[WHAT YOU SHOULD DO]
Set the entries below down again, please. Match them exactly.

Source data:

☆ ☆ ☆ ☆ ☆

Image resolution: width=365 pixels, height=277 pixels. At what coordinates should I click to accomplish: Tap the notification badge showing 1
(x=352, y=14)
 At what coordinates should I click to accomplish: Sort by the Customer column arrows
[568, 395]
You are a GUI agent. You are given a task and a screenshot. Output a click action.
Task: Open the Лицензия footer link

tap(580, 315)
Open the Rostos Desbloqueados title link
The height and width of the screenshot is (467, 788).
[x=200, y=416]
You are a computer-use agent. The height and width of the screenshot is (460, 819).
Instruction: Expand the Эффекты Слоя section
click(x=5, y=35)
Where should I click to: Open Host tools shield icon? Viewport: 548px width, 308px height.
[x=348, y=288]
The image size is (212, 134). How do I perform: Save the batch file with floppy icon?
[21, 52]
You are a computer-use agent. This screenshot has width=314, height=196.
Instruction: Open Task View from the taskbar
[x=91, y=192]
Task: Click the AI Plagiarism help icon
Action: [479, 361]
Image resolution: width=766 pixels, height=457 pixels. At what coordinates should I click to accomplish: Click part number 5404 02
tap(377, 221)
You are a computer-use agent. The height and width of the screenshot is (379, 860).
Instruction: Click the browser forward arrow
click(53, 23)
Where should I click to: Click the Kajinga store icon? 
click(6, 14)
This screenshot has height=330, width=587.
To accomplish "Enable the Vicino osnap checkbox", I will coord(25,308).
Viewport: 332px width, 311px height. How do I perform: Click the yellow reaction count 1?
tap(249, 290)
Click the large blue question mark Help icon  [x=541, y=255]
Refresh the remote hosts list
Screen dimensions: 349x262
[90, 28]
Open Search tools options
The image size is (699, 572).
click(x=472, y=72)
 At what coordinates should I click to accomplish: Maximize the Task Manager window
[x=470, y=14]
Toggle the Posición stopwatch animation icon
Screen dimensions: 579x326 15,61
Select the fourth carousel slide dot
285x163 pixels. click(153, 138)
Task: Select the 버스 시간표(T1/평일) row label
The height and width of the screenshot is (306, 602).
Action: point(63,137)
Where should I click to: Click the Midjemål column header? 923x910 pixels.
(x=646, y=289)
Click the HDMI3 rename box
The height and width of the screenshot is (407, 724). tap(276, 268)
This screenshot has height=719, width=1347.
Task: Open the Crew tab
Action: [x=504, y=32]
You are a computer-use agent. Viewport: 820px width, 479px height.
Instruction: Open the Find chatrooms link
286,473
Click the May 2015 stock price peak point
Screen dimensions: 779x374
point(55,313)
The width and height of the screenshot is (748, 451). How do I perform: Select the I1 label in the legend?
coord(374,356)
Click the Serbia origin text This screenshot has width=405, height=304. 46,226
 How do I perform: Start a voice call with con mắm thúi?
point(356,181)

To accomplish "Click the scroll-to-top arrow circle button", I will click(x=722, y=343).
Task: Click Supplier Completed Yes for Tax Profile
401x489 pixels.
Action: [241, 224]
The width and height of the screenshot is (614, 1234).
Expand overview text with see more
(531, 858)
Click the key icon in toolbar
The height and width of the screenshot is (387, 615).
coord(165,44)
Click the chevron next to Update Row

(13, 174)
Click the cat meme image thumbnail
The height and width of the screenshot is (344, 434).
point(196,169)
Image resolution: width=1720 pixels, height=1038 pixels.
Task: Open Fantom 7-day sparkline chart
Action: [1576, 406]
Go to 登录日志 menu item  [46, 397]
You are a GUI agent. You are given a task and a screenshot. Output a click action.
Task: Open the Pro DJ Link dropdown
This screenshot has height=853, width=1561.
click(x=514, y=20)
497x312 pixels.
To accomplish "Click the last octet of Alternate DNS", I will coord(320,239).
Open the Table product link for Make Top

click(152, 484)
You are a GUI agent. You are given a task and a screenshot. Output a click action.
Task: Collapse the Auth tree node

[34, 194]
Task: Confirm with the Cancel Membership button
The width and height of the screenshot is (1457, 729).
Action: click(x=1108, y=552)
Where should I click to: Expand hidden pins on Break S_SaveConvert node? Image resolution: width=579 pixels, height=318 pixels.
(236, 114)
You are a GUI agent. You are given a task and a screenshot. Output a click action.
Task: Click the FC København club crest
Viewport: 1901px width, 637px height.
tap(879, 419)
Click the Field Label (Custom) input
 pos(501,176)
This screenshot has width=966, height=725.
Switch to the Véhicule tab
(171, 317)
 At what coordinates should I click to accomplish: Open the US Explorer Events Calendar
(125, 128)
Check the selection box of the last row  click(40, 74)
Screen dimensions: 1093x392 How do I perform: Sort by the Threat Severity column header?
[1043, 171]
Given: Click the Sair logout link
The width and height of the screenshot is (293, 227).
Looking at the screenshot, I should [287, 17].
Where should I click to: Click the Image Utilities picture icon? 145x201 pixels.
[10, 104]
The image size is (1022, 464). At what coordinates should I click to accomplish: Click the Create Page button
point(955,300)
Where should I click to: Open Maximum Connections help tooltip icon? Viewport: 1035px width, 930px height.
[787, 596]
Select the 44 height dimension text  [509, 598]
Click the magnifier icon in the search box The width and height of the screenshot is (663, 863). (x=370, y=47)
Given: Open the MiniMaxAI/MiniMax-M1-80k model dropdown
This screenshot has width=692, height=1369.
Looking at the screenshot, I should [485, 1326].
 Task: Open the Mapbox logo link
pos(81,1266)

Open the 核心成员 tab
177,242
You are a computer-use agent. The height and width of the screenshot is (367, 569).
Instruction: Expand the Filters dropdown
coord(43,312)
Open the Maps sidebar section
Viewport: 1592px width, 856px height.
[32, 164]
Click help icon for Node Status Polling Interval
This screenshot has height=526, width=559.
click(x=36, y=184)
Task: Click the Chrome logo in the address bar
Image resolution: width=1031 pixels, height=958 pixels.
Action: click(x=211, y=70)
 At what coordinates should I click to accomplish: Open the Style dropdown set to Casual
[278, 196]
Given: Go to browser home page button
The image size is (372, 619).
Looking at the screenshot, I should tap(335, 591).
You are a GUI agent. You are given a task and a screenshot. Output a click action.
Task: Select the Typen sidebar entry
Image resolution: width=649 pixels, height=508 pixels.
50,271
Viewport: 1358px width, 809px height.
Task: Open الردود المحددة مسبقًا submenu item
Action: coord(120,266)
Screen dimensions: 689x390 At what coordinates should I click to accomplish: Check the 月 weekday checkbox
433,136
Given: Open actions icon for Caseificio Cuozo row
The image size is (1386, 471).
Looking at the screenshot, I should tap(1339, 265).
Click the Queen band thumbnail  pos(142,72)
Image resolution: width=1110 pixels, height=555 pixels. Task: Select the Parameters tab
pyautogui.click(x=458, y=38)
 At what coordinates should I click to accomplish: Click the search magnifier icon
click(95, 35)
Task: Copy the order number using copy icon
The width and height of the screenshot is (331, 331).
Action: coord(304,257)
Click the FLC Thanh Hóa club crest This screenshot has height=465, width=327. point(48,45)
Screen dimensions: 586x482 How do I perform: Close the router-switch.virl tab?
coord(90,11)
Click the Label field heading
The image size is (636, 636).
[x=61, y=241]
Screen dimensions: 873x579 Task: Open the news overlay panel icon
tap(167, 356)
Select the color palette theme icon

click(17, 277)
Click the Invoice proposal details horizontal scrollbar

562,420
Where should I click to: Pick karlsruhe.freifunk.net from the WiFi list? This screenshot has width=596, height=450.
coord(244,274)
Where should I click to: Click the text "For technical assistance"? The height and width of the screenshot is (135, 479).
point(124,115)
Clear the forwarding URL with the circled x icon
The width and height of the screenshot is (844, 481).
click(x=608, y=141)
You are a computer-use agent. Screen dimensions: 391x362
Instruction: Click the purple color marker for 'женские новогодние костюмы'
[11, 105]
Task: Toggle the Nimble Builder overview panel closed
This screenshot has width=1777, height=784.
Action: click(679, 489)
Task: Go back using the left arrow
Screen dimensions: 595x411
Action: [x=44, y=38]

☆ ☆ ☆ ☆ ☆

[SOLUTION FOR THIS EXERCISE]
Image resolution: width=365 pixels, height=277 pixels. At what coordinates should I click to accomplish: Tap the notification badge showing 1
(x=352, y=14)
 At what coordinates should I click to accomplish: Sort by the Customer column arrows
[568, 395]
You are a GUI agent. You are given a task and a screenshot. Output a click action.
Task: Open the Лицензия footer link

tap(580, 315)
Open the Rostos Desbloqueados title link
The height and width of the screenshot is (467, 788).
[x=200, y=416]
You are a computer-use agent. The height and width of the screenshot is (460, 819).
Instruction: Expand the Эффекты Слоя section
click(x=5, y=35)
Where should I click to: Open Host tools shield icon? Viewport: 548px width, 308px height.
[x=348, y=288]
The image size is (212, 134). How do I perform: Save the batch file with floppy icon?
[21, 52]
You are a computer-use agent. This screenshot has width=314, height=196.
Instruction: Open Task View from the taskbar
[x=91, y=192]
Task: Click the AI Plagiarism help icon
Action: [479, 361]
Image resolution: width=766 pixels, height=457 pixels. At what coordinates should I click to accomplish: Click part number 5404 02
tap(377, 221)
You are a computer-use agent. The height and width of the screenshot is (379, 860).
Instruction: Click the browser forward arrow
click(53, 23)
Where should I click to: Click the Kajinga store icon? 
click(6, 14)
This screenshot has height=330, width=587.
To accomplish "Enable the Vicino osnap checkbox", I will coord(25,308).
Viewport: 332px width, 311px height. How do I perform: Click the yellow reaction count 1?
tap(249, 290)
Click the large blue question mark Help icon  [x=541, y=255]
Refresh the remote hosts list
Screen dimensions: 349x262
[90, 28]
Open Search tools options
The image size is (699, 572).
click(x=472, y=72)
 At what coordinates should I click to accomplish: Maximize the Task Manager window
[x=470, y=14]
Toggle the Posición stopwatch animation icon
Screen dimensions: 579x326 15,61
Select the fourth carousel slide dot
285x163 pixels. click(153, 138)
Task: Select the 버스 시간표(T1/평일) row label
The height and width of the screenshot is (306, 602).
Action: point(63,137)
Where should I click to: Click the Midjemål column header? 923x910 pixels.
(x=646, y=289)
Click the HDMI3 rename box
The height and width of the screenshot is (407, 724). tap(276, 268)
This screenshot has height=719, width=1347.
Task: Open the Crew tab
Action: [x=504, y=32]
You are a computer-use agent. Viewport: 820px width, 479px height.
Instruction: Open the Find chatrooms link
286,473
Click the May 2015 stock price peak point
Screen dimensions: 779x374
point(55,313)
The width and height of the screenshot is (748, 451). How do I perform: Select the I1 label in the legend?
coord(374,356)
Click the Serbia origin text This screenshot has width=405, height=304. 46,226
 How do I perform: Start a voice call with con mắm thúi?
point(356,181)

To accomplish "Click the scroll-to-top arrow circle button", I will click(x=722, y=343).
Task: Click Supplier Completed Yes for Tax Profile
401x489 pixels.
Action: [241, 224]
The width and height of the screenshot is (614, 1234).
Expand overview text with see more
(531, 858)
Click the key icon in toolbar
The height and width of the screenshot is (387, 615).
coord(165,44)
Click the chevron next to Update Row

(13, 174)
Click the cat meme image thumbnail
The height and width of the screenshot is (344, 434).
point(196,169)
Image resolution: width=1720 pixels, height=1038 pixels.
Task: Open Fantom 7-day sparkline chart
Action: [1576, 406]
Go to 登录日志 menu item  [46, 397]
You are a GUI agent. You are given a task and a screenshot. Output a click action.
Task: Open the Pro DJ Link dropdown
This screenshot has height=853, width=1561.
click(x=514, y=20)
497x312 pixels.
To accomplish "Click the last octet of Alternate DNS", I will coord(320,239).
Open the Table product link for Make Top

click(152, 484)
You are a GUI agent. You are given a task and a screenshot. Output a click action.
Task: Collapse the Auth tree node

[34, 194]
Task: Confirm with the Cancel Membership button
The width and height of the screenshot is (1457, 729).
Action: click(x=1108, y=552)
Where should I click to: Expand hidden pins on Break S_SaveConvert node? Image resolution: width=579 pixels, height=318 pixels.
(236, 114)
You are a GUI agent. You are given a task and a screenshot. Output a click action.
Task: Click the FC København club crest
Viewport: 1901px width, 637px height.
tap(879, 419)
Click the Field Label (Custom) input
 pos(501,176)
This screenshot has width=966, height=725.
Switch to the Véhicule tab
(171, 317)
 At what coordinates should I click to accomplish: Open the US Explorer Events Calendar
(125, 128)
Check the selection box of the last row  click(40, 74)
Screen dimensions: 1093x392 How do I perform: Sort by the Threat Severity column header?
[1043, 171]
Given: Click the Sair logout link
The width and height of the screenshot is (293, 227).
Looking at the screenshot, I should [287, 17].
Where should I click to: Click the Image Utilities picture icon? 145x201 pixels.
[10, 104]
The image size is (1022, 464). At what coordinates should I click to accomplish: Click the Create Page button
point(955,300)
Where should I click to: Open Maximum Connections help tooltip icon? Viewport: 1035px width, 930px height.
[787, 596]
Select the 44 height dimension text  [509, 598]
Click the magnifier icon in the search box The width and height of the screenshot is (663, 863). (x=370, y=47)
Given: Open the MiniMaxAI/MiniMax-M1-80k model dropdown
This screenshot has width=692, height=1369.
Looking at the screenshot, I should [485, 1326].
 Task: Open the Mapbox logo link
pos(81,1266)

Open the 核心成员 tab
177,242
You are a computer-use agent. The height and width of the screenshot is (367, 569).
Instruction: Expand the Filters dropdown
coord(43,312)
Open the Maps sidebar section
Viewport: 1592px width, 856px height.
[32, 164]
Click help icon for Node Status Polling Interval
This screenshot has height=526, width=559.
click(x=36, y=184)
Task: Click the Chrome logo in the address bar
Image resolution: width=1031 pixels, height=958 pixels.
Action: click(x=211, y=70)
 At what coordinates should I click to accomplish: Open the Style dropdown set to Casual
[278, 196]
Given: Go to browser home page button
The image size is (372, 619).
Looking at the screenshot, I should tap(335, 591).
You are a GUI agent. You are given a task and a screenshot. Output a click action.
Task: Select the Typen sidebar entry
Image resolution: width=649 pixels, height=508 pixels.
50,271
Viewport: 1358px width, 809px height.
Task: Open الردود المحددة مسبقًا submenu item
Action: coord(120,266)
Screen dimensions: 689x390 At what coordinates should I click to accomplish: Check the 月 weekday checkbox
433,136
Given: Open actions icon for Caseificio Cuozo row
The image size is (1386, 471).
Looking at the screenshot, I should tap(1339, 265).
Click the Queen band thumbnail  pos(142,72)
Image resolution: width=1110 pixels, height=555 pixels. Task: Select the Parameters tab
pyautogui.click(x=458, y=38)
 At what coordinates should I click to accomplish: Click the search magnifier icon
click(95, 35)
Task: Copy the order number using copy icon
The width and height of the screenshot is (331, 331).
Action: coord(304,257)
Click the FLC Thanh Hóa club crest This screenshot has height=465, width=327. point(48,45)
Screen dimensions: 586x482 How do I perform: Close the router-switch.virl tab?
coord(90,11)
Click the Label field heading
The image size is (636, 636).
[x=61, y=241]
Screen dimensions: 873x579 Task: Open the news overlay panel icon
tap(167, 356)
Select the color palette theme icon

click(17, 277)
Click the Invoice proposal details horizontal scrollbar

562,420
Where should I click to: Pick karlsruhe.freifunk.net from the WiFi list? This screenshot has width=596, height=450.
coord(244,274)
Where should I click to: Click the text "For technical assistance"? The height and width of the screenshot is (135, 479).
point(124,115)
Clear the forwarding URL with the circled x icon
The width and height of the screenshot is (844, 481).
click(x=608, y=141)
You are a computer-use agent. Screen dimensions: 391x362
Instruction: Click the purple color marker for 'женские новогодние костюмы'
[11, 105]
Task: Toggle the Nimble Builder overview panel closed
This screenshot has width=1777, height=784.
Action: click(679, 489)
Task: Go back using the left arrow
Screen dimensions: 595x411
Action: [x=44, y=38]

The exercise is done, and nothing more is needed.